Lucy Skaer: Leaving the House

Season 2, Episode 1,   Oct 28, 2020, 10:00 AM

Artist Lucy Skaer speaks in situ about leaving her family home as the sold signs go up outside. She charts the influence of the house on her and on the work she has made over the years from parts of the building, and looks more generally at how artists find their narrative in the world.

Lucy Skaer has exhibited extensively and has had recent solo exhibitions at the Museo Tamayo, Mexico, SMAK, Gent and Kunstwerke, Berlin, and a current solo show at Bloomberg Mithraeum, London.  She was nominated for the Turner Prize in 2009 and was awarded the Paul Hamlyn Foundation Award in 2016. She works in collaboration with as Nashashibi / Skaer, and they were included in the last Documenta together. Born in 1975 in Cambridge, she lives and works in Glasgow.

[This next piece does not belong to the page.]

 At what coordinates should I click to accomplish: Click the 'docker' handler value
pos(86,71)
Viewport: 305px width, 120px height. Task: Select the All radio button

This series foregrounds three contemporary artists, touching on the highly distinctive and unexpected ways in which they both construe and work with histories of their field.

“One could say that I change objects as my work. I recently came to realise that nearly all the forms that I use are pre-existing or borrowed from another artist or object, and my action is to morph the way they act or are understood. In some ways, the house became a transmutation even before my work began: my father had been living there alone for 20 years, during which time he had begun to lose his memory. The house went from a swarming family home to a silent bachelor pad to something altogether more strange as my father’s dementia set in. 

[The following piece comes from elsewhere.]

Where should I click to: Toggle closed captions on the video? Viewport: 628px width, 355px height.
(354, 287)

The house is deeply familiar to me: filled with books, paintings, prints, ceramics and furniture that formed my first cultural experiences. So, in some ways, the house and the way that my father altered it resemble tactics that I use in my own practice. As my father’s memory detached from the objects that surrounded him, the house became more and more of an abstraction. And this is the way that I re-entered it.”